Preliminary Data from Groundbreaking Genome Editing Clinical Trial Encouraging click to enlarge Dr. Joseph Muenzer

Contact: Carleigh Gabryel, 919-864-0580, carleigh.gabryel@unchealth.unc.edu

September 5, 2018

CHAPEL HILL, NC – Preliminary safety and efficacy data from the first-ever trial studying an in vivo genome editing therapy have been presented by UNC’s Joseph Muenzer, MD, PhD, at the 2018 Annual Symposium of the Society for the Study of Inborn Errors of Metabolism (SSIEM) this week in Athens, Greece.

Muenzer, a professor of pediatric genetics and metabolism at the UNC School of Medicine, and a principal investigator of the ongoing CHAMPIONS trial, discussed initial results during the symposium’s Lysosomal Storage Disorders session. The CHAMPIONS trial is an open-label clinical study designed to assess the safety, tolerability and preliminary efficacy of three dose levels of the SB-913 investigational genome editing therapy in up to nine adult males with Hunter syndrome. The SB-913 treatment was developed by biotechnology company Sangamo Therapeutics, which is sponsoring the CHAMPIONS trial that began in May of 2017.

Hunter syndrome (mucopolysaccharidosis Type II) is a rare progressive genetic disorder that primarily affects males and is caused by mutations in the gene encoding the iduronate-2-sulfatase (IDS) enzyme. As a result of the mutations, there is a deficiency of IDS, which is responsible for breaking down large sugars called glycosaminoglycans (GAGs). Hunter syndrome patients see a buildup of GAGs, which leads to tissue and organ damage and dysfunction.

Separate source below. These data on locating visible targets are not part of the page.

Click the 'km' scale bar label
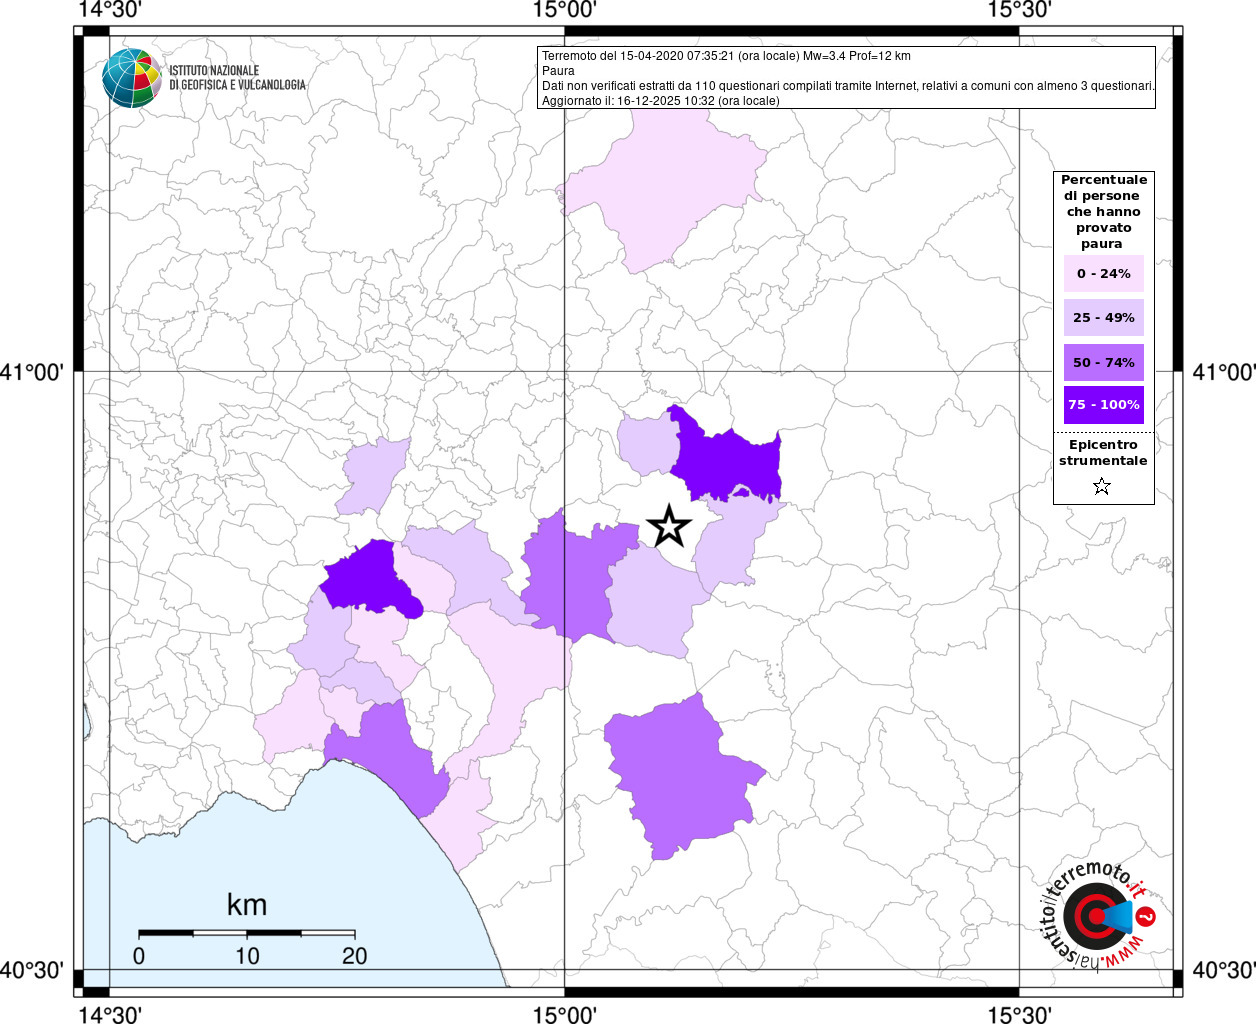The height and width of the screenshot is (1024, 1256). (x=247, y=905)
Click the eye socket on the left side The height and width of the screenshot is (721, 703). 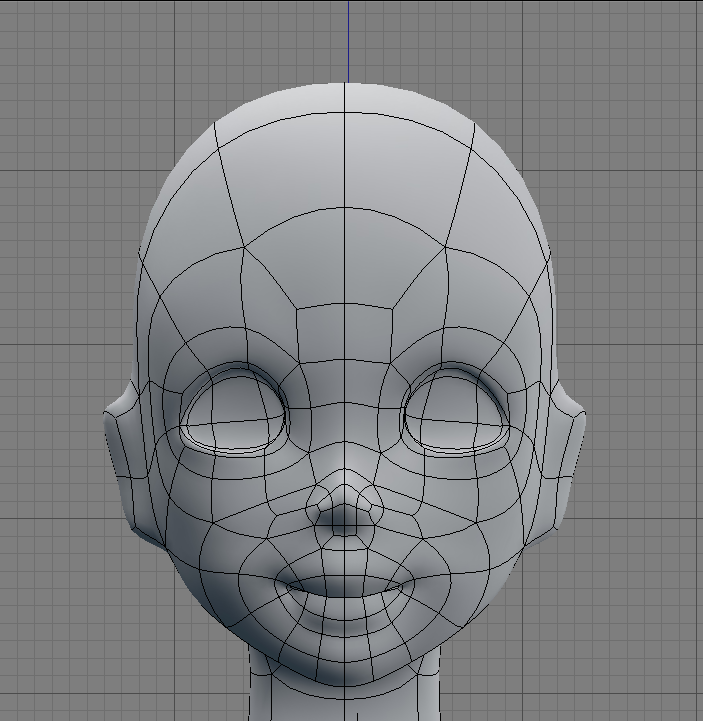pyautogui.click(x=233, y=412)
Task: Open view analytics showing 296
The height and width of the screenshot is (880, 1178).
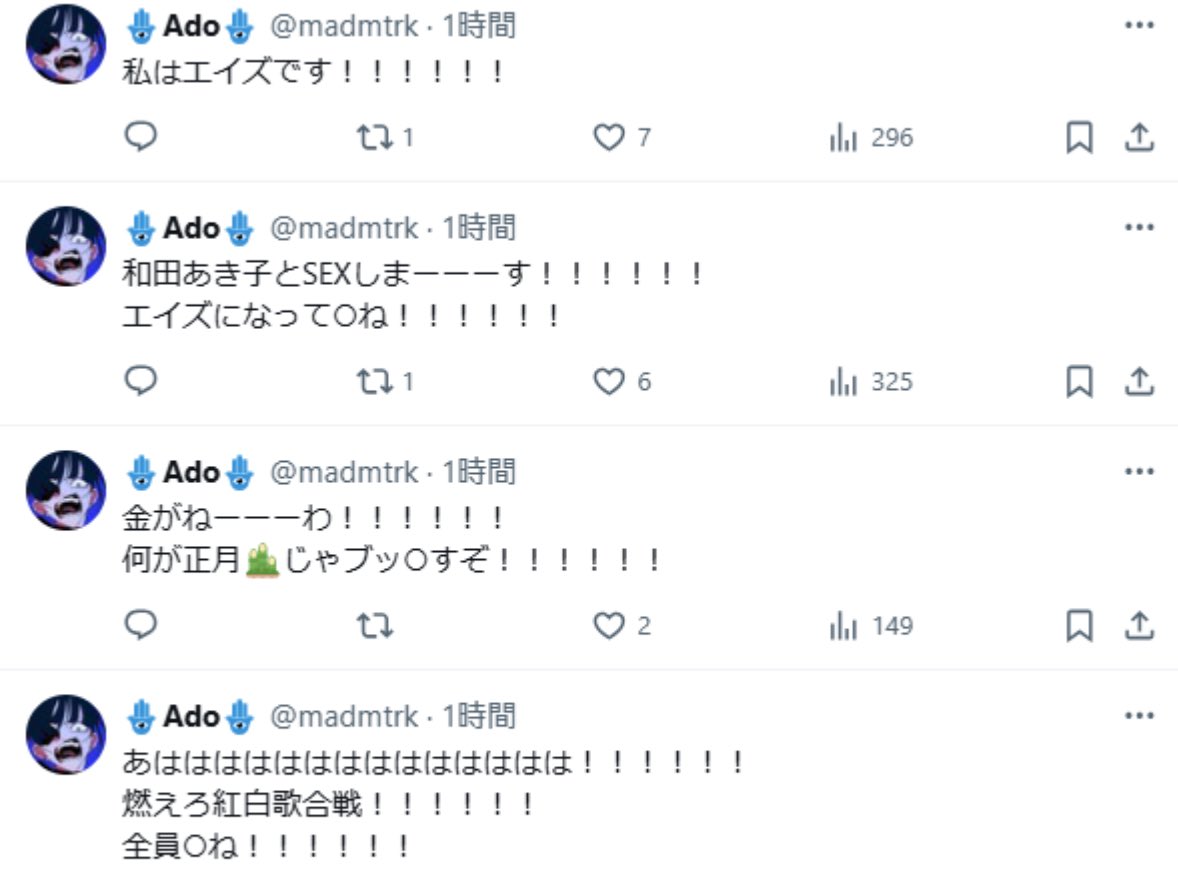Action: 871,137
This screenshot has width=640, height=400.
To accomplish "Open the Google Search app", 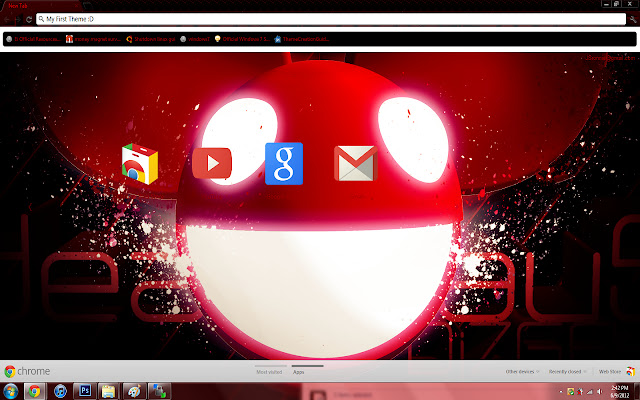I will coord(283,163).
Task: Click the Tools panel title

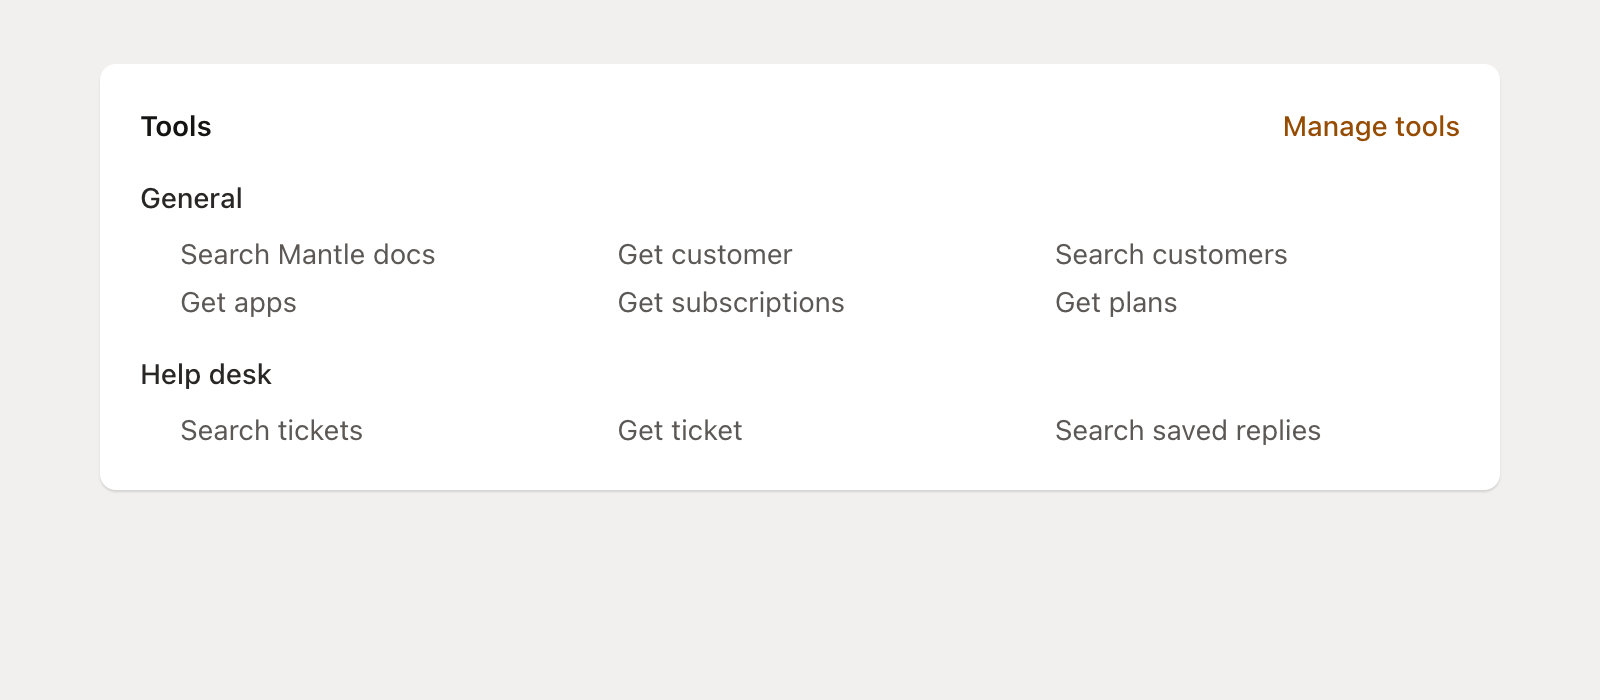Action: [175, 127]
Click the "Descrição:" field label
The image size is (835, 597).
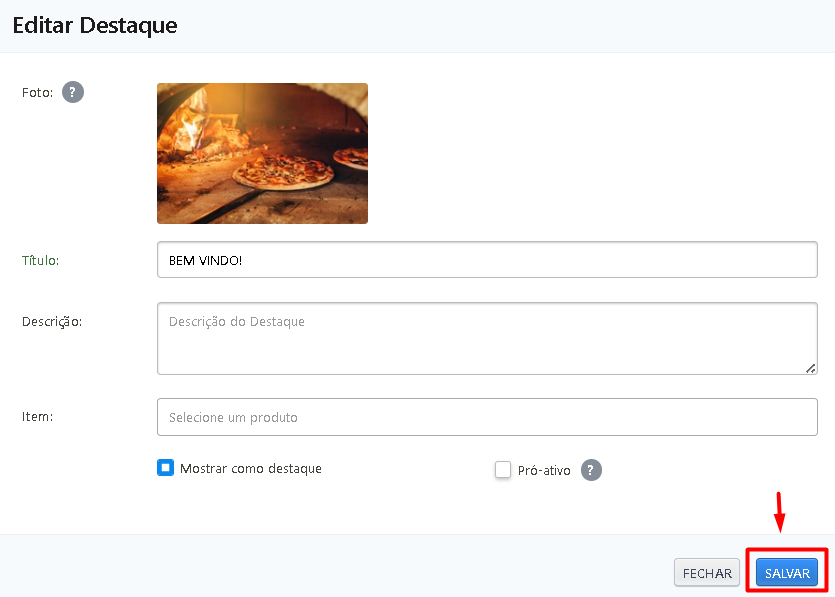[x=52, y=321]
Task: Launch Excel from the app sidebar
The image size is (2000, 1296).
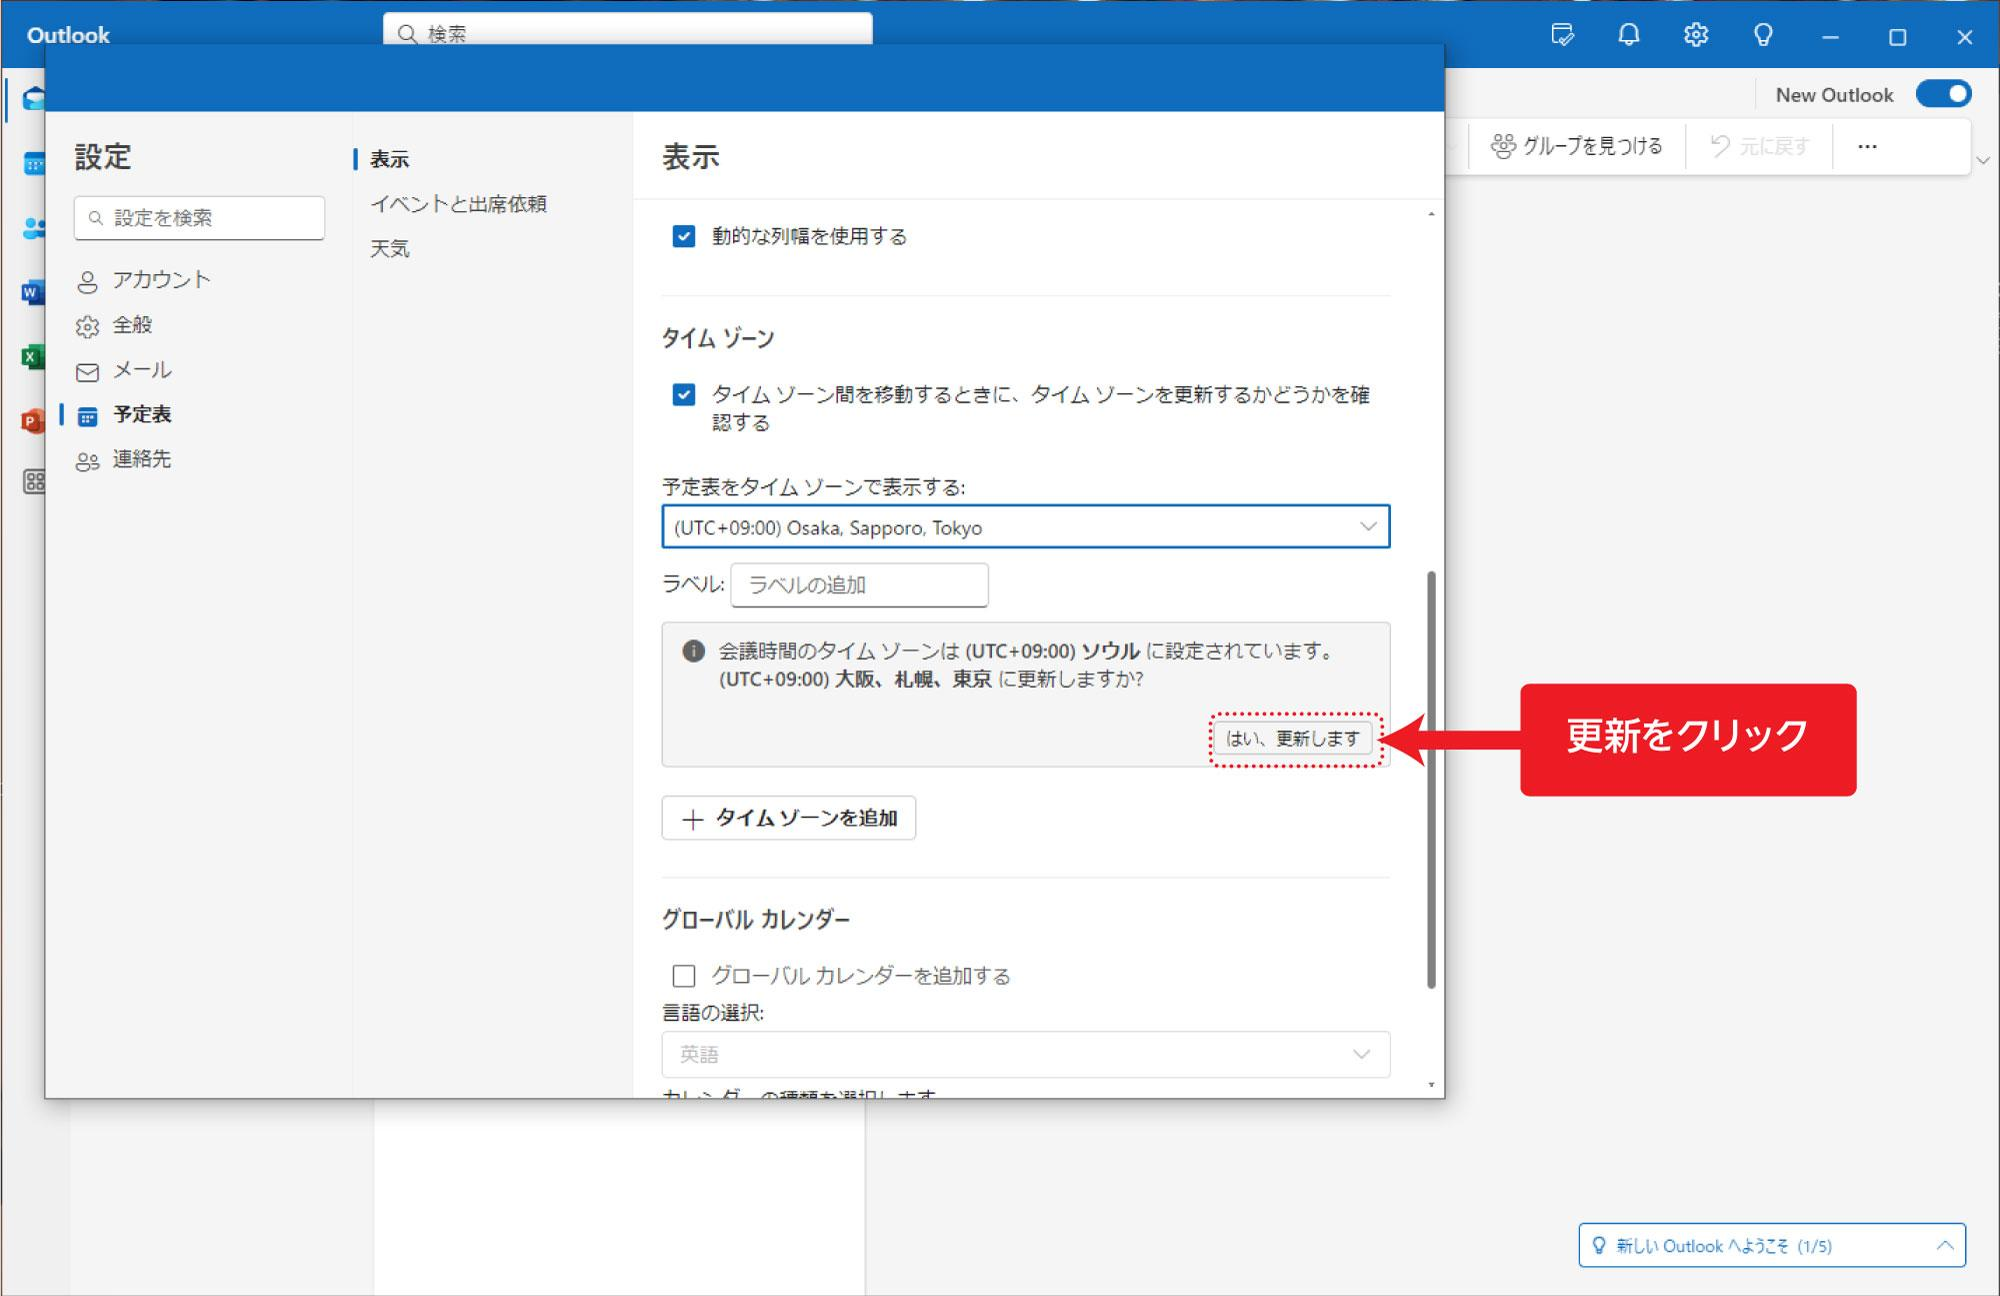Action: point(35,357)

Individuals with Hunter syndrome present with a spectrum of clinical disease, depending on the severity of the mutation and degree of residual enzyme activity. Severe patients develop physical disease, as well as cognitive impairment. Less severe patients never develop cognitive impairment but have significant physical disease that can be very similar to that of severe patients, including short stature, hearing loss, decreased joint range of motion, enlargement of the liver and spleen, obstructive airway disease, cardiac valvular disease, along with significant skeletal issues.

The SB-913 therapy aims to treat the condition by using genome editing to insert a corrective gene into a precise location in the DNA of liver cells with the goal of enabling a patient's liver to produce a lifelong and stable supply of an enzyme they lack.

At the SSIEM symposium Muenzer discussed preliminary results of two groups of patients in the trial — one that received a low treatment dose and another that received a middle treatment dose.

“While the results are early, we are seeing a dose dependent reduction in large sugars that accumulate inside cells and are the primary biochemical markers of this disease. This is encouraging,” said Muenzer.

Results from a third group receiving a high dose of treatment will not be available until later this year. At that time the study’s safety monitoring committee will review cumulative data from all three dose cohorts. Sangamo plans to present longer-term safety and efficacy results from the CHAMPIONS study in February 2019 at the We’re Organizing Research on Lysosomal Diseases (WORLD) Symposium in Orlando, Florida.